Para Goldmann (1979, p. 123, grifo do autor):

Aliás, é necessário acrescentar aqui uma observação que requer maior desenvolvimento e sobretudo contrôles históricos longos e difíceis de efetuar. Com efeito, além da reificação estudada por Marx e que é devida à produção mercantil, é provável que a estrutura capitalista da economia ainda fortaleça a autonomia das coisas inertes em relação a realidade humana.

Embora todas as relações que se entrelaçam nessa etapa da história, o proletariado ainda estabeleciam no seu trabalho maior concentração de movimentos físicos, e a energia despendida em suas realizações laborais necessitavam de menor esforço mental nas operações, visto que a maquinaria era menos complexa. O que não afastava o poder da reificação dos processos mentais do trabalhador e

suas relações entre o que ele produzia e valor de troca mercantil que essa mercadoria representava.

Goldmann (1979, p. 120) chama atenção para:

Ressaltemos a importância capital desses dois fenômenos para a estrutura psíquica dos homens que vivem no mundo capitalista. Desde logo eles devem necessariamente levar à ruptura das relações imediatas entre os homens e a natureza.

O distanciamento do proletário da produção capitalista dada na relação qualitativa do valor de uso, criou uma nova visão que representava uma ruptura do processo quantitativo sendo substituído pela razão quantitativa.

[...] fechou progressivamente a compreensão dos homens aos elementos qualitativos e sensíveis do mundo natural. A sensibilidade a esses elementos tornou-se cada vez mais um privilégio ‘dos poetas, das crianças e das mulheres’, isto é, dos indivíduos à margem da vida econômica (GOLDMANN, 1979, p. 121, grifo do autor).

É inevitável que os sistemas capitalistas, os quais regem as forças econômicas, se engrandeçam das forças produtivas de mercado para encher as prateleiras e realizar amplas campanhas de publicidade para que o próprio trabalhador/produtor seja atraído pelo preço, deles retirados os esforços aplicados na produção das mercadorias, para garantir menor preço no valor de troca.

Afirma Goldmann (1979, p. 122):

Uma das características fundamentais da sociedade capitalista é de mascarar as relações sociais entre homens e as realidades espirituais e psíquicas, dando-lhes o aspecto de atributos naturais das coisas ou de leis naturais. É por isso que as relações de troca entre os diferentes membros da sociedade – transparentes e claros em todas as demais formas de organização social – tomam aqui a forma de um atributo de coisas mortas: o preço.
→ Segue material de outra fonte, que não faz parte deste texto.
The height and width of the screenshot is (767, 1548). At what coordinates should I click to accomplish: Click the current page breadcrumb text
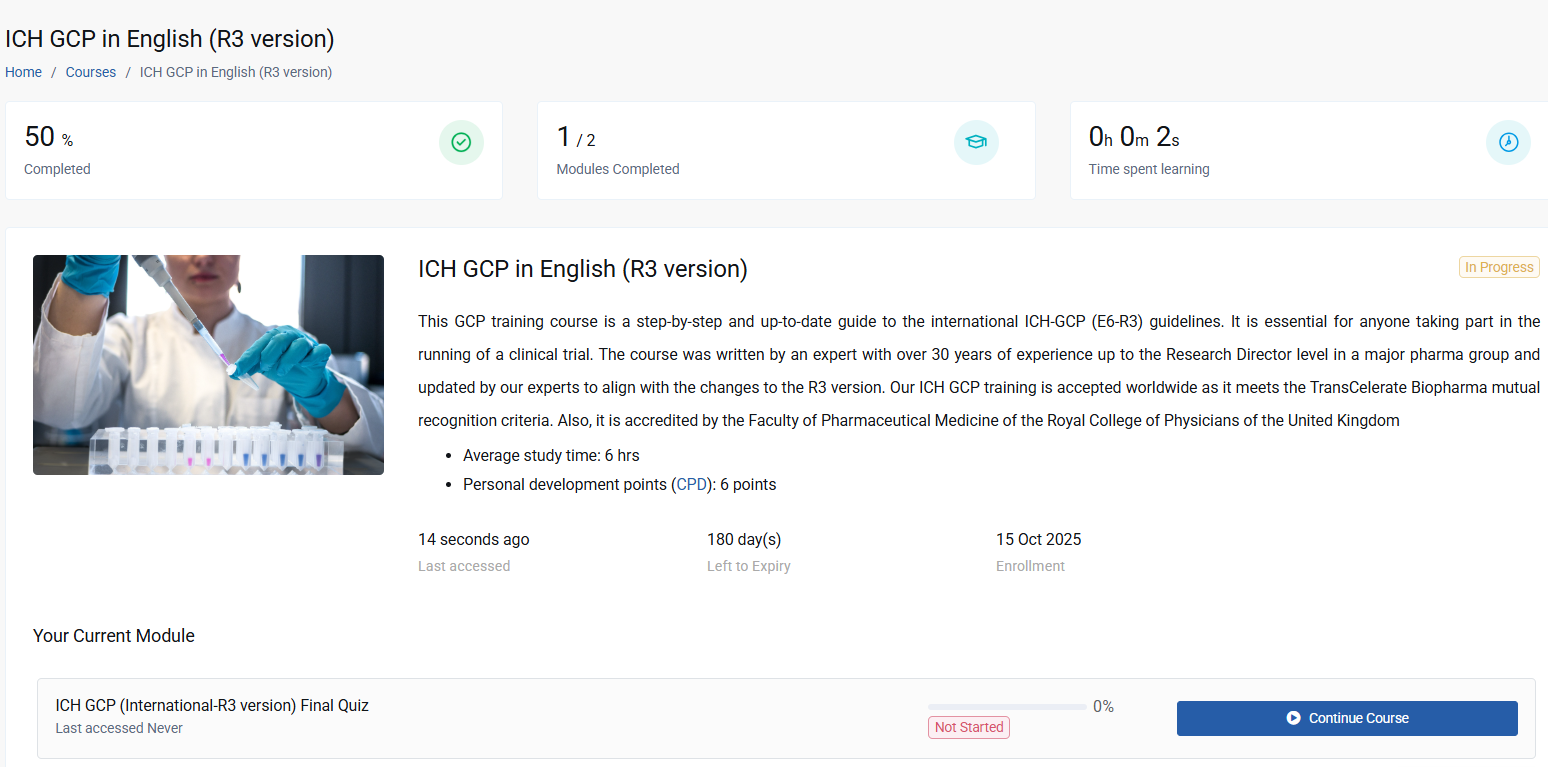(236, 72)
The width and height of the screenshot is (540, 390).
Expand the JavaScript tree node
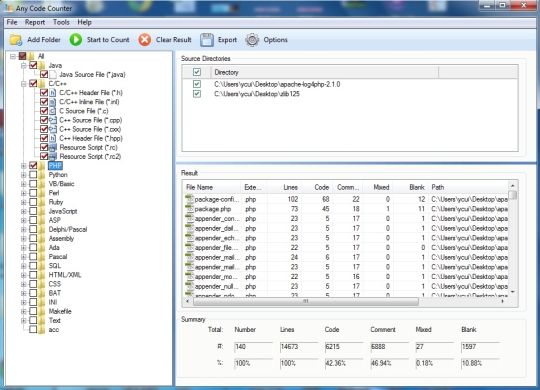click(23, 211)
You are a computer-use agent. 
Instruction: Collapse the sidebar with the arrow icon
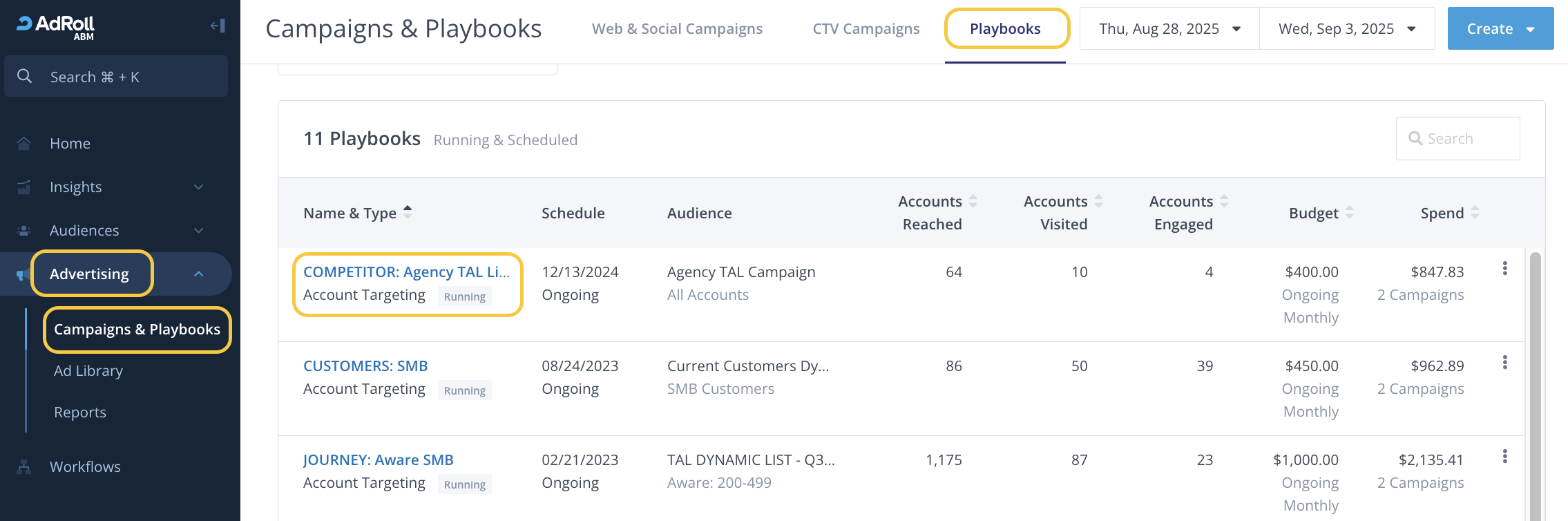click(218, 26)
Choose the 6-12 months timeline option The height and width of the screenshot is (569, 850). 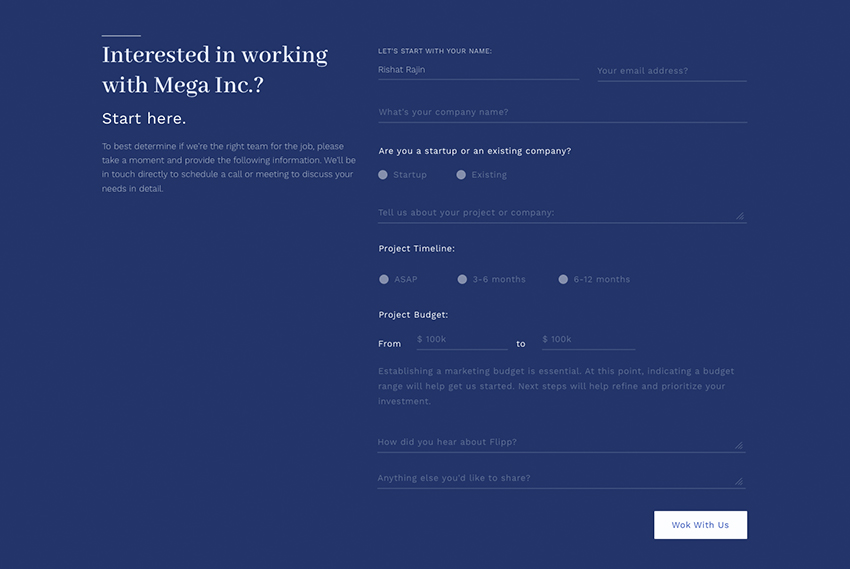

Essa relação que mascara a realidade possui um cordão umbilical entre o consumidor que não busca esclarecer a origem dos produtos nem o preço a ele estabelecido é de um grau de abstração tamanha, como coisas invisíveis, que o próprio indivíduo que adquire uma mercadoria desconhece o percurso que esta passou desde a sua forma original até o produto acabado. Pois é no preço onde tudo se resume.

Goldmann (1979, p. 122, grifo do autor) :

Ora, isto não é um fato isolado; é pelo contrário o fenômeno social fundamental da sociedade capitalista: a transformação das relações humanas qualitativas e atributo quantitativo das coisas inertes, a manifestação do trabalho social necessário empregado para produzir certos bens como valor, como qualidade objetiva dêsses bens: a reificação que consequentemente se estende progressivamente ao conjunto da vida psíquica dos homens, onde ela faz predominar o abstrato e o quantitativo sôbre o concreto e o qualitativo.

Uma inversão da ordem do valor e da ordem do preço pode ser vista como consequente na revenda dos produtos. Novos atributos surgem em função do valor para determinar o menor preço, pois é sabido de todo empreendedor que a concorrência se esvai na fantasia do preço do produto.